以前、心の清らかな人が保育園へ来て、子どものなき声を聞いて「あっ誰か泣いている!どこ?どこ?」と慌ててうろうろされたことがあった。
なき声に慣れていた私たちは反省しきりでした。
ありがとうございます❗
追伸:
その人は少し障害を持っていらっしゃるお方でした。保育士たちと心を洗われた気になりましたよ。
和さんまた会いたいです。?
(ここから私です。)
仕組みによる子育てが広がると社会全体が「子どもの泣き声」に鈍感になる。園長先生はそれを言いたかったのです。人類に必要な感性が薄れ、遠のいていく。「心の清らかな人」の存在が一番輝く時に、その存在に気付かなくなってくる。
保育は仕事であってはならない。そんな風に自分を戒め、境界線の上を綱渡りのように歩いていく保育士たちがいます。慣れてはいけない、慣れてはいけない、と呟きながら。園長は知っています。自分だって慣れてしまっていた。それは、その子の「親」ではないからです。
師匠は、いまだに目指している、「本当の保育士」を……。「秩序」はこの園長たちの心の揺れの中にあったのです……。
別の園長が、「一年目の保育士にかなう保育士はいない」と言っていたのを思い出しました。理屈でも正論でもなく、真実が、時には相反するような言葉で、語られていた時代があった。それを伝えていくのは、聞いた者の役割です。親は、常に一年目だった。だからこそ不安で、だからこそ真剣。だからこそ信頼が育っていった。そこで「専門家に任せておけばいいんだ」という心理が動いたら、保育は絶対にそれを受けきれないのです。
子育ては、人類にとって大きな一律の伝承の流れです。その流れは「親の質」を問うてはいない。そうだとすれば、何が伝承されてきたのか。大学や養成校という仕組みの中で,何が伝えられるのか。伝えるべき中心は何なのか。「子どもの最善の利益を優先する」、多分それでしょう。
保育という仕組みを今すぐにでも、「雇用労働施策」の枠組みから解放しなければ保育は生き返ってきません。
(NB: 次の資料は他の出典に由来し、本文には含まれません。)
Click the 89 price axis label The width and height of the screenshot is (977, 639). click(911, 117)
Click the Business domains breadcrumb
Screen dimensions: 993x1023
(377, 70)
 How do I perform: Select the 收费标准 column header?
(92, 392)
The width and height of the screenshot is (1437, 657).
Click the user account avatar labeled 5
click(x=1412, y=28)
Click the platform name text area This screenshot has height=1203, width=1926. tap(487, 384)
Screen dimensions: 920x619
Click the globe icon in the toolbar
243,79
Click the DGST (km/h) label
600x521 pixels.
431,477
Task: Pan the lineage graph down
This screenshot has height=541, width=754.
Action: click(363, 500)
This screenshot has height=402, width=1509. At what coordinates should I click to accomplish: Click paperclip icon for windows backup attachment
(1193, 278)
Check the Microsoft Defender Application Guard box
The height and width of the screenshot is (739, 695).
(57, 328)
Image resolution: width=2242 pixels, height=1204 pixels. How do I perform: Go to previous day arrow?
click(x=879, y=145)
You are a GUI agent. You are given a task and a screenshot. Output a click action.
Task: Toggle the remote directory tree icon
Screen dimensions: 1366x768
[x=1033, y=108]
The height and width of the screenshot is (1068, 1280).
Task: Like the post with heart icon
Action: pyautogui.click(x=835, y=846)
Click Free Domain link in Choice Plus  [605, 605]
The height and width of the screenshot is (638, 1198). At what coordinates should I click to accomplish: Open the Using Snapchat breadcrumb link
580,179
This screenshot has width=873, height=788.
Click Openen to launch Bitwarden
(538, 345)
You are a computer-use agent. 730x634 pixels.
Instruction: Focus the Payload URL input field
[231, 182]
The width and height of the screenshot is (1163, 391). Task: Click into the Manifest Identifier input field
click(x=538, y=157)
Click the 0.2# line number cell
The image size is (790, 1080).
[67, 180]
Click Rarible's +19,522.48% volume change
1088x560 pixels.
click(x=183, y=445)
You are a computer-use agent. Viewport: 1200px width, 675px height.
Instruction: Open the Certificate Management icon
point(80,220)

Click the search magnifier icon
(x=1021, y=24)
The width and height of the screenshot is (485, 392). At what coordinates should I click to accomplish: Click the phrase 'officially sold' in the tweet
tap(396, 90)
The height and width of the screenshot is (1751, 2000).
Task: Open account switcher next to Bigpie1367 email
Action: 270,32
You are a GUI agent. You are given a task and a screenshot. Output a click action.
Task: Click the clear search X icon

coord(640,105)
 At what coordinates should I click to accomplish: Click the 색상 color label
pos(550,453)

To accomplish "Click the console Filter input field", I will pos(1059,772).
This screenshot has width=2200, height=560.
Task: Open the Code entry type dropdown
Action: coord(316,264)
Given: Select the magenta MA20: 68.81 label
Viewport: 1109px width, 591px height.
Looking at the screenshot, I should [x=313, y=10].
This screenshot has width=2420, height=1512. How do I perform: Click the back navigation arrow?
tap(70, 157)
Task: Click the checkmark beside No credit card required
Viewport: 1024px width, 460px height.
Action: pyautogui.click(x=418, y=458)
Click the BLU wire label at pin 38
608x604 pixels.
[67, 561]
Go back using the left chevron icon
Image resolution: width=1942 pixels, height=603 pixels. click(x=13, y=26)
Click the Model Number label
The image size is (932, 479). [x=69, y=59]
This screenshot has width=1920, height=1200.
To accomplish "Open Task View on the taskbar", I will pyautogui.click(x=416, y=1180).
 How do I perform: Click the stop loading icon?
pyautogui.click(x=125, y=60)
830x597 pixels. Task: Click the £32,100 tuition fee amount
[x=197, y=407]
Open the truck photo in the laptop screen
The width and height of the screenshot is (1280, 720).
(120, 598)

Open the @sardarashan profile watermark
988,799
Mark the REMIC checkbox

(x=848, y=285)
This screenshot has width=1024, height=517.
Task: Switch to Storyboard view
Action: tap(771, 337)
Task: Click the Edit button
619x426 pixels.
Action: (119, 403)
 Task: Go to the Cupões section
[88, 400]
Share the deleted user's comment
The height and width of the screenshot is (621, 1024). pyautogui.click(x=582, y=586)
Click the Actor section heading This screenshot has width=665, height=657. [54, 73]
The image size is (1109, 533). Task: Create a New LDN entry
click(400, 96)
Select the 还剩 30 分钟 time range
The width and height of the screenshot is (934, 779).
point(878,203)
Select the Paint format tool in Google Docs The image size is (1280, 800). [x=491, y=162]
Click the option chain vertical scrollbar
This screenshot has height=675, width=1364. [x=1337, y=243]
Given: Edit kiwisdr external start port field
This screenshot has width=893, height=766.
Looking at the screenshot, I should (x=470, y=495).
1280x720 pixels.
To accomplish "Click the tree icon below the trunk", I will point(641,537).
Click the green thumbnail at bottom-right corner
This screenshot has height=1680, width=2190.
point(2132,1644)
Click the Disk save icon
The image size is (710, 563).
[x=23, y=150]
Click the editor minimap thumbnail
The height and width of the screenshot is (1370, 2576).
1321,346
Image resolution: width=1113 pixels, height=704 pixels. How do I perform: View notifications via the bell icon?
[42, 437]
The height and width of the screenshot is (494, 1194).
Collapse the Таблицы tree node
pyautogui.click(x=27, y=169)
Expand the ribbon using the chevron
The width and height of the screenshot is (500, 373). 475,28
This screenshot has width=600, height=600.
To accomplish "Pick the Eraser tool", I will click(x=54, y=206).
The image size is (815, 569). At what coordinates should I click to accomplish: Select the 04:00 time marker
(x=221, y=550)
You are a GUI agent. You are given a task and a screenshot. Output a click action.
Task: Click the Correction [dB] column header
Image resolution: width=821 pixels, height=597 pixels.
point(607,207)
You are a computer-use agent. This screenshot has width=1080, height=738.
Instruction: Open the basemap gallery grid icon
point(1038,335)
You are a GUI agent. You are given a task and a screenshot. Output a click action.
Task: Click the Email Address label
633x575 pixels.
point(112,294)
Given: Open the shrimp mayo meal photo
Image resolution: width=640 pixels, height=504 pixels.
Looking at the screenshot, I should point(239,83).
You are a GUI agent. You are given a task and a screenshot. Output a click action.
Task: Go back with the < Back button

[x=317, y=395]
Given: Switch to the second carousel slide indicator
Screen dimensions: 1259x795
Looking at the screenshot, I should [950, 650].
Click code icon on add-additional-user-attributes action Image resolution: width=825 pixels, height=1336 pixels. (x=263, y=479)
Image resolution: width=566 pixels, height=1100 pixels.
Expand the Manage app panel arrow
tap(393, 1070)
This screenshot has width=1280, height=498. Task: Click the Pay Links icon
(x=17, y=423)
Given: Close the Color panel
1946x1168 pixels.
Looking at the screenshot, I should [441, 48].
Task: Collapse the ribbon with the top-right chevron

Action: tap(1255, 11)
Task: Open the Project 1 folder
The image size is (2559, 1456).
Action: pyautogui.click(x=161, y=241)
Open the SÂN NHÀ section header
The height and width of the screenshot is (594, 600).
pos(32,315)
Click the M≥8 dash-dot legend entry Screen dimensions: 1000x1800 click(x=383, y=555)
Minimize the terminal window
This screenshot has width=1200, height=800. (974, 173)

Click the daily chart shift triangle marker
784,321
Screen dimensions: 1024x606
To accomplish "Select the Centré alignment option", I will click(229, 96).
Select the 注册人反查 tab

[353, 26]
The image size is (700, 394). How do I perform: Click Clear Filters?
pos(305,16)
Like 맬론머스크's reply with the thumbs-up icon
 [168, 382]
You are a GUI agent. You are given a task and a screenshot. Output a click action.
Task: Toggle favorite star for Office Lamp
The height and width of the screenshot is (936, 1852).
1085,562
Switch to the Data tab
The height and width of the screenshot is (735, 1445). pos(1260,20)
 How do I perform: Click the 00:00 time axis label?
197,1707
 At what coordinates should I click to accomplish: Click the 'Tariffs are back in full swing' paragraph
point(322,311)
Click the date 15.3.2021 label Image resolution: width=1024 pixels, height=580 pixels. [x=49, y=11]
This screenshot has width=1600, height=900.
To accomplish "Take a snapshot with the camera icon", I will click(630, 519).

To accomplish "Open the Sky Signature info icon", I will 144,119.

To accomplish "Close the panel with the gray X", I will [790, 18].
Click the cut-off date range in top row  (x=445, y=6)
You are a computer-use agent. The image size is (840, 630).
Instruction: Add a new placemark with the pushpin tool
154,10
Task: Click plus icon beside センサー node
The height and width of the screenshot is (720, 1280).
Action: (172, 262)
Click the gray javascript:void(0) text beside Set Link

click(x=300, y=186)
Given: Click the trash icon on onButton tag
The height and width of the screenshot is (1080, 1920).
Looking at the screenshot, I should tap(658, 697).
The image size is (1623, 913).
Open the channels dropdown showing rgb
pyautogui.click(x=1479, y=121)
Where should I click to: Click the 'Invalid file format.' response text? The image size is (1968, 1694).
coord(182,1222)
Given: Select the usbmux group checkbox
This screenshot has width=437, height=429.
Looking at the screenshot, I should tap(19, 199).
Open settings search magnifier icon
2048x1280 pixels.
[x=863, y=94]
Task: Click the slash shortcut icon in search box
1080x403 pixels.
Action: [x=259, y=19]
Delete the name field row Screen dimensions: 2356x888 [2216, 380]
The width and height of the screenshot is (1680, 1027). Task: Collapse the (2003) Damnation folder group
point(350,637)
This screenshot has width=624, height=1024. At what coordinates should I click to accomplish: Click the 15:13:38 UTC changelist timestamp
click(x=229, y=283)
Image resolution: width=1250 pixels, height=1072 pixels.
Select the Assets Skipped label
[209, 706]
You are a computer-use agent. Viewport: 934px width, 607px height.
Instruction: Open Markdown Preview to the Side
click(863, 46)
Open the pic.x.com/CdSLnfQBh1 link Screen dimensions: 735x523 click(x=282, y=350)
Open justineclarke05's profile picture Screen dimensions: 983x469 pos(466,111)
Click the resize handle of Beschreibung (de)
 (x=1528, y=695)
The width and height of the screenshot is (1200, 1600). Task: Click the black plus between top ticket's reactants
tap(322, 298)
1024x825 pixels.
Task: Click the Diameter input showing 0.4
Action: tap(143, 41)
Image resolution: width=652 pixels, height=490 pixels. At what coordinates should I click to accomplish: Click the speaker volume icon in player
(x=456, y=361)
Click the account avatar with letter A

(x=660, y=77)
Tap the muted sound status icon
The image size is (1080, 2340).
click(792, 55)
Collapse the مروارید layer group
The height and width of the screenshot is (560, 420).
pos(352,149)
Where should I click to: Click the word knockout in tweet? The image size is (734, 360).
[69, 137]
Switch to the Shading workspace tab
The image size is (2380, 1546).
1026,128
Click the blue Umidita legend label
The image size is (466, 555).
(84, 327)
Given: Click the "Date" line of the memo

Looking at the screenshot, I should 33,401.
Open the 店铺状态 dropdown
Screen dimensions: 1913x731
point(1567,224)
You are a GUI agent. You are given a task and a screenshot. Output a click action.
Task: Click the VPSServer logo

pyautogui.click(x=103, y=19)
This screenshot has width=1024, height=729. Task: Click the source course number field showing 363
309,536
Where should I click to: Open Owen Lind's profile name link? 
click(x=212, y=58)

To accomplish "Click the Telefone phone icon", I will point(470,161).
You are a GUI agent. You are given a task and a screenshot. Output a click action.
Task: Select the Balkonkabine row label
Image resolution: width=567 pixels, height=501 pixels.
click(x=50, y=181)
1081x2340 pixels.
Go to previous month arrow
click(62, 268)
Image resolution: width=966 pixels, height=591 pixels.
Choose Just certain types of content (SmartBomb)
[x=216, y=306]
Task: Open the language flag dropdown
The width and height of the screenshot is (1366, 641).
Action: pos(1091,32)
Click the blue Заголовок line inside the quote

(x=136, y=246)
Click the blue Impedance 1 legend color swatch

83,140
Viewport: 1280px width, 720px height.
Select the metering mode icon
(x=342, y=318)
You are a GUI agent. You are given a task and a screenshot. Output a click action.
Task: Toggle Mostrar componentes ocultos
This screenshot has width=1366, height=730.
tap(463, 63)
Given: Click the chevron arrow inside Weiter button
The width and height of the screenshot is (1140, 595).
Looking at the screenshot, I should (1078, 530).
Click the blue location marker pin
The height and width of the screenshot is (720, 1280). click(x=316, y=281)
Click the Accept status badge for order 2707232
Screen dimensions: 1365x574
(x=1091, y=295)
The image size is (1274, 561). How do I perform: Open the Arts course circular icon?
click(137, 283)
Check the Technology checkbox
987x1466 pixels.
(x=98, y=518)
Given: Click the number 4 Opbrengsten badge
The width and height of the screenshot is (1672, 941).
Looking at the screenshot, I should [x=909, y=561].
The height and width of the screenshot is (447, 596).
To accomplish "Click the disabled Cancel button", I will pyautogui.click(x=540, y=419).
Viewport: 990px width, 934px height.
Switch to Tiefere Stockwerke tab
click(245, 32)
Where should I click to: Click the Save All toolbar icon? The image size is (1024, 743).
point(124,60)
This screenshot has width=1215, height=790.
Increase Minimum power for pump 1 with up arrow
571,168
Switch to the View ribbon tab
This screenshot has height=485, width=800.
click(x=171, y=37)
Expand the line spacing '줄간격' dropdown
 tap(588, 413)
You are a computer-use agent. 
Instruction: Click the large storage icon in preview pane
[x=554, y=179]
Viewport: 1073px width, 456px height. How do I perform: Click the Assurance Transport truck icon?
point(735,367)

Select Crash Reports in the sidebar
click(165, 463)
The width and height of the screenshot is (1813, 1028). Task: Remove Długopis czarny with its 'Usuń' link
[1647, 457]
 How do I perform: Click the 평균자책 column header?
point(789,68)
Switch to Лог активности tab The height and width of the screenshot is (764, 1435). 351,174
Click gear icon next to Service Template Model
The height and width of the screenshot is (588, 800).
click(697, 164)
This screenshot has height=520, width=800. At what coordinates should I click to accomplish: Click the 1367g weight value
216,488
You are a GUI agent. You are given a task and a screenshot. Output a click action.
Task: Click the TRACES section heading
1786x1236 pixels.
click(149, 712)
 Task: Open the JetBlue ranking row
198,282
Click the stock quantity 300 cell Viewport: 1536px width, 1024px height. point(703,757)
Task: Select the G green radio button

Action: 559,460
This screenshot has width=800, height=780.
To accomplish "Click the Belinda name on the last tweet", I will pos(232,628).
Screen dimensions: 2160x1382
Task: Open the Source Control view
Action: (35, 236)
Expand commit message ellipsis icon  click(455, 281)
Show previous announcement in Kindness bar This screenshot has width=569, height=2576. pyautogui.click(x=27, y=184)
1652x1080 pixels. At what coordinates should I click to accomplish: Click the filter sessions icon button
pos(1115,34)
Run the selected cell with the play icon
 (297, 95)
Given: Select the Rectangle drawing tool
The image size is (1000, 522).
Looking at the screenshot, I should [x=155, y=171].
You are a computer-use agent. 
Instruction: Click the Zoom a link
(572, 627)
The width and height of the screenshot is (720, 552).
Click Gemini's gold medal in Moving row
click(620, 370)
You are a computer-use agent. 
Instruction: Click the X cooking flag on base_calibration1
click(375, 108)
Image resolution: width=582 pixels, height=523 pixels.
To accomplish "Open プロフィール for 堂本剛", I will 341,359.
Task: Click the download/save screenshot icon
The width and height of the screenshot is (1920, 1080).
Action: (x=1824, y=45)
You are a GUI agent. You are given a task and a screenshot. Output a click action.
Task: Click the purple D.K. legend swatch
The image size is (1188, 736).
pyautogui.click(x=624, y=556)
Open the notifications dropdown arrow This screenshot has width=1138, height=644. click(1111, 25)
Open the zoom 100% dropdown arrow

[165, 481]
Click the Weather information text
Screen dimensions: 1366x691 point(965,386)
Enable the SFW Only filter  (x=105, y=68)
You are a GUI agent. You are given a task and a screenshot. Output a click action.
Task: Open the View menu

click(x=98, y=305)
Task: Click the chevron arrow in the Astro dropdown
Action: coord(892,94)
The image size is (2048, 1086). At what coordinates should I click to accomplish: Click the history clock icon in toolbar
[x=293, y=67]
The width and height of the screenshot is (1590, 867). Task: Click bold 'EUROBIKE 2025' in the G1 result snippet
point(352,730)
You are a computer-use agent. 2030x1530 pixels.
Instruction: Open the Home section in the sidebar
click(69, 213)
保育がその本来の意味を取り戻し、「親の責任」を保ちつつ「園単位の責任」「園単位の喜び」にまで広げることができれば、私たちは強者の企てから簡単に離れることができる。全員が幼稚園、保育園を通過していくのです。そこで親たちに子育ての喜びを実感させることが可能なこの国なら、人生の輝きを幼児たちの中に見て、みんなで目的地を思い出すことができる。
それは人類の進化に関わるいい「展開」で、それを指揮するのは幼児たちなのです。